La memoria no ha gozado últimamente del prestigio de otras épocas, y algunos educadores la han puesto en cuarentena en los aprendizajes. El motivo ha sido reivindicar un aprendizaje no basado en la réplica, sino en la creatividad, el pensamiento reflexivo y el ejercicio de la crítica. No hay razón, no obstante, para dejar de lado a la memoria (tiempo atrás dedicábamos una entrada a las estrategias para reforzar la memorización del vocabulario).

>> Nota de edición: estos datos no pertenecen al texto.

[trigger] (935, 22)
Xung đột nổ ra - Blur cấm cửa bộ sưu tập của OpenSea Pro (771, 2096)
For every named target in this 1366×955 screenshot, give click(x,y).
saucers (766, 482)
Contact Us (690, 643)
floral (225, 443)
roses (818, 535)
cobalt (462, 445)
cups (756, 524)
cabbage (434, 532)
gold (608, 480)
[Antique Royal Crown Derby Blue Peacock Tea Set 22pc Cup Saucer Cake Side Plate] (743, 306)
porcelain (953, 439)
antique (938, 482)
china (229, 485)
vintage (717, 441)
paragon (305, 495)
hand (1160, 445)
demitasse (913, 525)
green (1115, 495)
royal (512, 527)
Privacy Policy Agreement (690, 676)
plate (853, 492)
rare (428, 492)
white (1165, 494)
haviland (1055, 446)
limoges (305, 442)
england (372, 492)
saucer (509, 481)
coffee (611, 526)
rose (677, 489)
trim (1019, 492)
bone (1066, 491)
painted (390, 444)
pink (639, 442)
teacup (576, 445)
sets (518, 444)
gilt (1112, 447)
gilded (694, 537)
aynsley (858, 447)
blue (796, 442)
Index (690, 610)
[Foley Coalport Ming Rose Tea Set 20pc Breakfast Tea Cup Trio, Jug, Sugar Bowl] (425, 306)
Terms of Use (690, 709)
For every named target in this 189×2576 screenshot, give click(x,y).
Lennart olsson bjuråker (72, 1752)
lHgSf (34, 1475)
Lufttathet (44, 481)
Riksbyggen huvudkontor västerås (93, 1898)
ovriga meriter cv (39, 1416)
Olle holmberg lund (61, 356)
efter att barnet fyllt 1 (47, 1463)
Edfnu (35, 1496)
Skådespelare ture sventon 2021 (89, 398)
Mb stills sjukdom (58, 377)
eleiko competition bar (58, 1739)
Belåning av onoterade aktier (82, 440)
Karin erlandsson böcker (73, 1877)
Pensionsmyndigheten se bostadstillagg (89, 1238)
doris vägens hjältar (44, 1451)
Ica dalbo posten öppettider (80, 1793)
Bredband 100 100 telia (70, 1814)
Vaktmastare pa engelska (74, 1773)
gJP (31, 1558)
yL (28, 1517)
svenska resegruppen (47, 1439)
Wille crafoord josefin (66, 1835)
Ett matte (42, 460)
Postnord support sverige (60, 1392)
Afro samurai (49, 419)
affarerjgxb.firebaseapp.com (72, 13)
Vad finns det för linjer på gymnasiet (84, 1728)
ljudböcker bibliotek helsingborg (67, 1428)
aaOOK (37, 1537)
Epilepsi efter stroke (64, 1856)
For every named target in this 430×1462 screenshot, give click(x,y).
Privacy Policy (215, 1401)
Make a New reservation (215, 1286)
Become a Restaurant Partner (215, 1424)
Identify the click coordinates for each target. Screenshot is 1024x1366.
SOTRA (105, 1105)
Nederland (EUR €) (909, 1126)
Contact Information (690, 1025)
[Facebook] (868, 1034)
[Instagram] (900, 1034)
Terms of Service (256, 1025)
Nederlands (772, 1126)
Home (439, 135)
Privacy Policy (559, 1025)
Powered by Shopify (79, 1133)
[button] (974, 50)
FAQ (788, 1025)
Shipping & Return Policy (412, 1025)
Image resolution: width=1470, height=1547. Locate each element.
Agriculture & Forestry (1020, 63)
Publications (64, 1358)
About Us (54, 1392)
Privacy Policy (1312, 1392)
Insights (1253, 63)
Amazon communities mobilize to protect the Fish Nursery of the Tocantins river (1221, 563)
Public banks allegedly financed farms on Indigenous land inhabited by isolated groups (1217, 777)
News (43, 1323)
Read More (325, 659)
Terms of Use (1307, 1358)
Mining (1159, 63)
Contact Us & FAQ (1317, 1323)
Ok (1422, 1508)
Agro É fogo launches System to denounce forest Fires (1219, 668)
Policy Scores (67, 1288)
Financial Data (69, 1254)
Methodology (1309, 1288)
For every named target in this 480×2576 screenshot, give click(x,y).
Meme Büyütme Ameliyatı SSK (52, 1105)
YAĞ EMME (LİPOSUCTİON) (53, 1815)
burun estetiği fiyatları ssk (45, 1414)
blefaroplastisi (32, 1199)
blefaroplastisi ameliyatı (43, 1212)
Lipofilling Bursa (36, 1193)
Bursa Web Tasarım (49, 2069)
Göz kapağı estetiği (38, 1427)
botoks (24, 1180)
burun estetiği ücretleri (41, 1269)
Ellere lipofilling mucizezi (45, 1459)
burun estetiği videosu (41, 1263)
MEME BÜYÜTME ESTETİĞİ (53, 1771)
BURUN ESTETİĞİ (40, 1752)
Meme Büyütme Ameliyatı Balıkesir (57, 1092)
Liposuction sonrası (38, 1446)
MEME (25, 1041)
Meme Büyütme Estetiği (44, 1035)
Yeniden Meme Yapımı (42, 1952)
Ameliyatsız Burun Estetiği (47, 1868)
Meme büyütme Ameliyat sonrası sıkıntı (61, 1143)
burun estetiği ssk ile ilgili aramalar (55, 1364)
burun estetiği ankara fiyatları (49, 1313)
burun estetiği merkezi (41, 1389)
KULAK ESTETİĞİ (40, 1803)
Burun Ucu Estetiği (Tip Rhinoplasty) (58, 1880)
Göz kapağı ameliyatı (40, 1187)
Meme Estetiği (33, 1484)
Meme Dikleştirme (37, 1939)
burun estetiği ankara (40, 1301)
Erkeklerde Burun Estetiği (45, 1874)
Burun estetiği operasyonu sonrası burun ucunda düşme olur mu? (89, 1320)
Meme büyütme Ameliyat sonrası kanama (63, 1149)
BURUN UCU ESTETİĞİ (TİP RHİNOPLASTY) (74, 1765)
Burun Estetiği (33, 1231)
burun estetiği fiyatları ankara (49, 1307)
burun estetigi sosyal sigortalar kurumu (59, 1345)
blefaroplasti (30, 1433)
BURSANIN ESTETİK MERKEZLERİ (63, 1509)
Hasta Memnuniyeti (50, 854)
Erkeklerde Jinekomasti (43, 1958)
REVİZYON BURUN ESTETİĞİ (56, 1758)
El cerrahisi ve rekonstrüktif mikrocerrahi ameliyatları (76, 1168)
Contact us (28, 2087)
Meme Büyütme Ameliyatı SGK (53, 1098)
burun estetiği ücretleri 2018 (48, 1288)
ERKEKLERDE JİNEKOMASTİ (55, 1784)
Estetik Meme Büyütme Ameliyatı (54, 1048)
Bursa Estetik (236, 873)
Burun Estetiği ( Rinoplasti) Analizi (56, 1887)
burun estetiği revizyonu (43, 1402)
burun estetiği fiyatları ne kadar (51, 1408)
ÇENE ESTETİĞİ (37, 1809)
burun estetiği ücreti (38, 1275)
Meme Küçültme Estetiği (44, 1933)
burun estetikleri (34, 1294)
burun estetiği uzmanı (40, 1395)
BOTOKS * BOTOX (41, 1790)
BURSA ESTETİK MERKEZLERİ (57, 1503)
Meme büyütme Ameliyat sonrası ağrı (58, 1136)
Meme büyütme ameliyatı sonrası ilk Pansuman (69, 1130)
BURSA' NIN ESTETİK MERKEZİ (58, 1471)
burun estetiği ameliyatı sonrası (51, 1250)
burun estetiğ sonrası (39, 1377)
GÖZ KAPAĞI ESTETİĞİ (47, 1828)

Las estrategias de memoria pueden constituir una ayuda fenomenal, también, a la hora de comunicar nuestras ideas en público, si optamos por no leerlas o por depender poco de un guión. ¿De qué manera podemos recordar un texto que debemos expresar oralmente, incluso un texto extenso y complejo? ¿De qué manera podemos recordar con seguridad el hilo de un discurso, su progresión, sin olvidar sus etapas? Los clásicos (Cicerón, por ejemplo), muy acostumbrados a una oratoria basada en la memorización, tenían bien estudiada esta cuestión y muy desarrolladas las técnicas para responder a ella.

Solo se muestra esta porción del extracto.